DESCRIPTION OF THE TASK:
Reproduce all the data verbatim.

:::

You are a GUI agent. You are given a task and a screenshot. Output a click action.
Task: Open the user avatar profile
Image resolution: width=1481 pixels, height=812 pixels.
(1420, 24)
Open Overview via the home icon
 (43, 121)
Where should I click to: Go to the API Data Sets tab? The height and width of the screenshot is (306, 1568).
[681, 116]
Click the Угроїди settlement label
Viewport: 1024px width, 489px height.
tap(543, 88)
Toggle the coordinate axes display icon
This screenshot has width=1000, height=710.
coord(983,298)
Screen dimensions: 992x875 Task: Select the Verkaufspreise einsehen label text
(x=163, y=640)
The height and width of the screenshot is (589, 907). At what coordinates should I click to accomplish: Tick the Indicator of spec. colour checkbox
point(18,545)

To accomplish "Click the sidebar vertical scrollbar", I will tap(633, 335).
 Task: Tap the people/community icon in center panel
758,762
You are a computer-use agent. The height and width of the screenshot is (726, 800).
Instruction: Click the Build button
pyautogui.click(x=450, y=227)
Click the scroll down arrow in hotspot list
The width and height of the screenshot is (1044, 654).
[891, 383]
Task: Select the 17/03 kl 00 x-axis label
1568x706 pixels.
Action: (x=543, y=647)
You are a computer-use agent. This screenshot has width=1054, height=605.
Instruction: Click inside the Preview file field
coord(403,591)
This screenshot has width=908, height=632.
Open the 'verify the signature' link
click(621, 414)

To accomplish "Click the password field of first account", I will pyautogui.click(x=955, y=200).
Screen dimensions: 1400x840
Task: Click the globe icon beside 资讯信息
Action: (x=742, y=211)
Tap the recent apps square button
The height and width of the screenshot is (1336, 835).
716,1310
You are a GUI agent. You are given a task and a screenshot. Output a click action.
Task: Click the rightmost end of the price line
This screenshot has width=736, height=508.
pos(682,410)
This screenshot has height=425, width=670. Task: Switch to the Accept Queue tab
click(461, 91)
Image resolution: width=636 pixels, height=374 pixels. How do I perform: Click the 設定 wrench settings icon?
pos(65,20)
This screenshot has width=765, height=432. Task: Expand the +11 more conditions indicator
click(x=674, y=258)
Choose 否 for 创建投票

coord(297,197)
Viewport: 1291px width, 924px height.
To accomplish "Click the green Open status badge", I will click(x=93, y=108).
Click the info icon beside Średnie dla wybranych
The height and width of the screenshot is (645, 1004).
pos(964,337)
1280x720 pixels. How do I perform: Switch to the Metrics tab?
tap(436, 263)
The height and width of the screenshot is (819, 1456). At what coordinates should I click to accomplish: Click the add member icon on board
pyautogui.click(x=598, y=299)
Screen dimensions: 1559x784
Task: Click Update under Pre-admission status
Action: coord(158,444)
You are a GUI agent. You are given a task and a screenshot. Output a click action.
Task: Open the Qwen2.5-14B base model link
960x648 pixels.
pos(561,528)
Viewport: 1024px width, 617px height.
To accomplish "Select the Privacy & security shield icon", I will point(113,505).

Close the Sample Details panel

:::

ANSWER SPACE:
You are a GUI agent. You are given a task and a screenshot. Output a click action.
Task: Open the user avatar profile
Image resolution: width=1481 pixels, height=812 pixels.
(1420, 24)
Open Overview via the home icon
 (43, 121)
Where should I click to: Go to the API Data Sets tab? The height and width of the screenshot is (306, 1568).
[681, 116]
Click the Угроїди settlement label
Viewport: 1024px width, 489px height.
tap(543, 88)
Toggle the coordinate axes display icon
This screenshot has width=1000, height=710.
coord(983,298)
Screen dimensions: 992x875 Task: Select the Verkaufspreise einsehen label text
(x=163, y=640)
The height and width of the screenshot is (589, 907). At what coordinates should I click to accomplish: Tick the Indicator of spec. colour checkbox
point(18,545)

To accomplish "Click the sidebar vertical scrollbar", I will tap(633, 335).
 Task: Tap the people/community icon in center panel
758,762
You are a computer-use agent. The height and width of the screenshot is (726, 800).
Instruction: Click the Build button
pyautogui.click(x=450, y=227)
Click the scroll down arrow in hotspot list
The width and height of the screenshot is (1044, 654).
[891, 383]
Task: Select the 17/03 kl 00 x-axis label
1568x706 pixels.
Action: (x=543, y=647)
You are a computer-use agent. This screenshot has width=1054, height=605.
Instruction: Click inside the Preview file field
coord(403,591)
This screenshot has width=908, height=632.
Open the 'verify the signature' link
click(621, 414)

To accomplish "Click the password field of first account", I will pyautogui.click(x=955, y=200).
Screen dimensions: 1400x840
Task: Click the globe icon beside 资讯信息
Action: (x=742, y=211)
Tap the recent apps square button
The height and width of the screenshot is (1336, 835).
716,1310
You are a GUI agent. You are given a task and a screenshot. Output a click action.
Task: Click the rightmost end of the price line
This screenshot has width=736, height=508.
pos(682,410)
This screenshot has height=425, width=670. Task: Switch to the Accept Queue tab
click(461, 91)
Image resolution: width=636 pixels, height=374 pixels. How do I perform: Click the 設定 wrench settings icon?
pos(65,20)
This screenshot has width=765, height=432. Task: Expand the +11 more conditions indicator
click(x=674, y=258)
Choose 否 for 创建投票

coord(297,197)
Viewport: 1291px width, 924px height.
To accomplish "Click the green Open status badge", I will click(x=93, y=108).
Click the info icon beside Średnie dla wybranych
The height and width of the screenshot is (645, 1004).
pos(964,337)
1280x720 pixels. How do I perform: Switch to the Metrics tab?
tap(436, 263)
The height and width of the screenshot is (819, 1456). At what coordinates should I click to accomplish: Click the add member icon on board
pyautogui.click(x=598, y=299)
Screen dimensions: 1559x784
Task: Click Update under Pre-admission status
Action: coord(158,444)
You are a GUI agent. You are given a task and a screenshot. Output a click action.
Task: Open the Qwen2.5-14B base model link
960x648 pixels.
pos(561,528)
Viewport: 1024px width, 617px height.
To accomplish "Select the Privacy & security shield icon", I will point(113,505).

Close the Sample Details panel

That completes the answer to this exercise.